Beyond dataset distribution disparities, the cross-dataset generalization ability of the model still has room for improvement. While high accuracy is achieved on the source dataset, adaptability to unseen domains remains limited. Future work will consider incorporating training data from more diverse sources and exploring domain adaptation techniques to enhance robustness across different real-world environments.

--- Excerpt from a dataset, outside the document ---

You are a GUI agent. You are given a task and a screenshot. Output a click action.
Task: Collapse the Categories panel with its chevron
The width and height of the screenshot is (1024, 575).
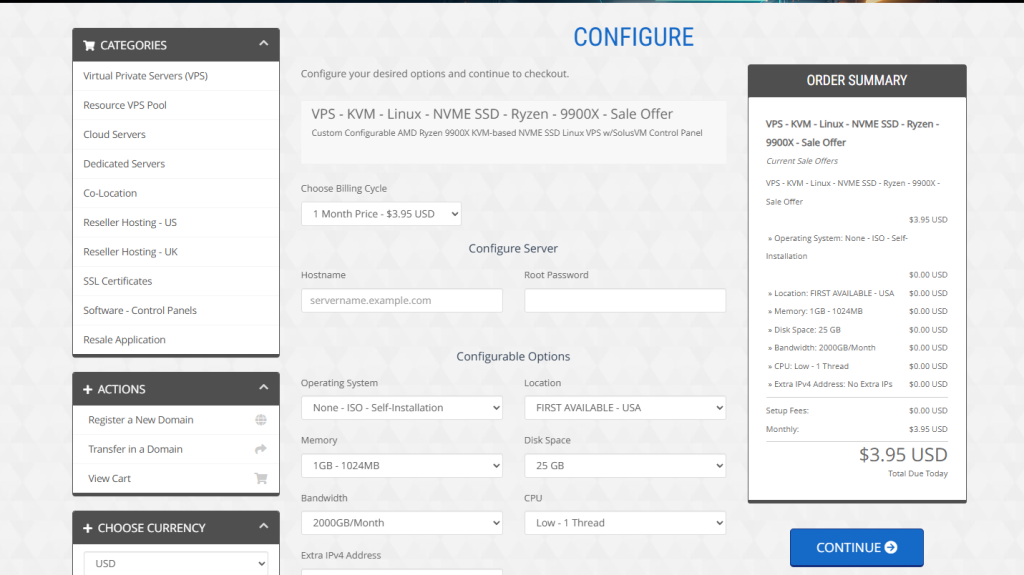[x=263, y=44]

In addition, we further analyzed recognition failure cases to better understand the model’s limitations, as shown in Fig. 10. The most common errors involve confusing visually similar characters, such as misrecognizing “D” as “0” or “5” as “S.” These mistakes often arise under conditions of slight blurring or low resolution. Such confusions suggest that the model still faces challenges in fine-grained character discrimination, which may be related to imbalanced distributions of similar characters in the training data as well as limited discriminative power of deep features at small scales.

Fig. 10
figure 10

Examples of license plate recognition failures.

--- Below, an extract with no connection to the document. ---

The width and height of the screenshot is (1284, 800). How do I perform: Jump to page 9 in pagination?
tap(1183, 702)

In future work, we plan to enrich the training set with more diverse samples of easily confusable characters and explore advanced loss functions or contrastive learning strategies to improve character-level robustness. These improvements are expected to further reduce misclassification rates and enhance system stability in practical applications.

Conclusions

To address the limitations of traditional license plate recognition methods in terms of accuracy and speed under complex scenarios, this paper proposes an end-to-end deep learning model for license plate localization and recognition. We improve the YOLOv5s-based detection algorithm by integrating the Triplet Attention mechanism into the network structure. In the post-processing stage of detection, the Soft-NMS mechanism is introduced, where a Gaussian function is used to attenuate the confidence scores of overlapping candidate boxes. This helps alleviate the mis-suppression problem caused by occlusion or overlap in traditional NMS, and further enhances detection precision. In addition, to reduce the negative impact of tilted or distorted plates on recognition performance, a license plate correction module is added before the recognition network. Finally, an improved cascaded YOLOv5s + LPRNet recognition network is constructed to achieve license plate recognition without the need for character segmentation. Experimental results show that the improved model outperforms traditional approaches. On the CCPD dataset, it achieves a detection precision of 98.9% and a recognition accuracy of 91.45%, while maintaining a real-time processing speed in terms of FPS. In summary, the proposed method significantly improves recognition performance in complex scenarios while maintaining a lightweight architecture, demonstrating strong potential for practical engineering applications. Future work will focus on deploying the model to embedded platforms to build an efficient and stable license plate recognition system for complex edge environments.